→ EXERCISE GOAL
Identify each line in the records below that contains the string "width", and copy those lines. Case must match.
------ RECORDS FOR THIS EXERCISE ------
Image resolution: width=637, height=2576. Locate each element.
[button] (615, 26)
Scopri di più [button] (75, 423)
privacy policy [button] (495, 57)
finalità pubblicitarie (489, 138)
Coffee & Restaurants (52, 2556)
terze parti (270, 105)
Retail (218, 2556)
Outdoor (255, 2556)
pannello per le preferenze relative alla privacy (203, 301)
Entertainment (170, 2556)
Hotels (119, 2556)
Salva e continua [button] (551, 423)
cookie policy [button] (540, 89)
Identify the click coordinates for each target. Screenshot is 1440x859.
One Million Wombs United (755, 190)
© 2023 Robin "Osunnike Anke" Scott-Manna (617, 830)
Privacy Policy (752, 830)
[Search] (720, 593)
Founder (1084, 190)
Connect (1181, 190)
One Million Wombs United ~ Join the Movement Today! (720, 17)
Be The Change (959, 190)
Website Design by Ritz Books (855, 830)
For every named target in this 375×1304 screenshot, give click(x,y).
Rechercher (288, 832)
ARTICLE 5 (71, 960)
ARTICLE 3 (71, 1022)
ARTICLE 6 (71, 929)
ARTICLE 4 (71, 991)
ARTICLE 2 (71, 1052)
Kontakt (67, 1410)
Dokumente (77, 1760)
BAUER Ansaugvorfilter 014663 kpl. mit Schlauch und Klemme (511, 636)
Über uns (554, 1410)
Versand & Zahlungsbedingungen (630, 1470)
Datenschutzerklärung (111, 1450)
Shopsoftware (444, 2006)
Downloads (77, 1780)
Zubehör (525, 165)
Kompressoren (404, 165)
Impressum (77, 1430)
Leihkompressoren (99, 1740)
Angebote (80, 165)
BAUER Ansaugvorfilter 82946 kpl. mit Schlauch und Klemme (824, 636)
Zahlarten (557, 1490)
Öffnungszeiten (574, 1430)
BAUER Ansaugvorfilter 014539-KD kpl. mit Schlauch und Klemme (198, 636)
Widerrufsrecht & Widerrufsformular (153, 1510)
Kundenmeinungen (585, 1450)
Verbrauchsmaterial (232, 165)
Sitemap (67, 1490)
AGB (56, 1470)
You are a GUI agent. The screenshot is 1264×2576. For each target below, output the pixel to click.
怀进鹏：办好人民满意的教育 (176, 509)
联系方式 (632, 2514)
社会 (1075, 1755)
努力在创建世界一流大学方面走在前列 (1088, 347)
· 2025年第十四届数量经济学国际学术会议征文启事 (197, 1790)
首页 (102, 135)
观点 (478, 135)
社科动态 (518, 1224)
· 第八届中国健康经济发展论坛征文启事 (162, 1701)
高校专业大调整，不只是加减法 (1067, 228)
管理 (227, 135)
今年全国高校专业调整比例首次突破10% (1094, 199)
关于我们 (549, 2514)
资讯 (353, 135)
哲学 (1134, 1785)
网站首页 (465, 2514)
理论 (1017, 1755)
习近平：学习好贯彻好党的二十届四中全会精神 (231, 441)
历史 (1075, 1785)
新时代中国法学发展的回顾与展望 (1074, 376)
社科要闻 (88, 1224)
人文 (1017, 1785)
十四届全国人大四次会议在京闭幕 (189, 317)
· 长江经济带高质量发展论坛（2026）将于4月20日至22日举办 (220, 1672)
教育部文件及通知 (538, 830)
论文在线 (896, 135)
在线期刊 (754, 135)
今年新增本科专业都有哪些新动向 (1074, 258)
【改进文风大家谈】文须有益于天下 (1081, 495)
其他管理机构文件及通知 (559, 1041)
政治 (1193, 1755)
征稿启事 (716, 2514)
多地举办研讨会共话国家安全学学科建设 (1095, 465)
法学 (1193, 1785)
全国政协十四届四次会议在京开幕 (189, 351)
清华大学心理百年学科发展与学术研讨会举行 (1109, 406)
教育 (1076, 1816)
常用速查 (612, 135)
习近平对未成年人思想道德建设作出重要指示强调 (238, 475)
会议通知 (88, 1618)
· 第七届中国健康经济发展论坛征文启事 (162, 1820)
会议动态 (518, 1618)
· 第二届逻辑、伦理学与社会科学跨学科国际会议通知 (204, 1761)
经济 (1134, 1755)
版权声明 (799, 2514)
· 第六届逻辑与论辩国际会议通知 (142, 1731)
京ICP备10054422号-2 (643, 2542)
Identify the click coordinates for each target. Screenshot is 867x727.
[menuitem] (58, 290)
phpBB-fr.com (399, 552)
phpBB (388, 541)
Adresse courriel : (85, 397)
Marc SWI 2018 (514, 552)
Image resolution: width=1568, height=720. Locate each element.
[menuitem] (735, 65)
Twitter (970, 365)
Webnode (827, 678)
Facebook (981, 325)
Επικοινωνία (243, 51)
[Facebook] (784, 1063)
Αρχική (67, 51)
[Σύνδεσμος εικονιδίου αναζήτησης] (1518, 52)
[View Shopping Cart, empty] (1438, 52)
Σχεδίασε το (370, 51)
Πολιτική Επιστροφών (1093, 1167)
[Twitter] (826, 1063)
------
→ SOLUTION TO THIS TASK
Image resolution: width=637, height=2576. Locate each element.
Image resolution: width=1568, height=720. Locate each element.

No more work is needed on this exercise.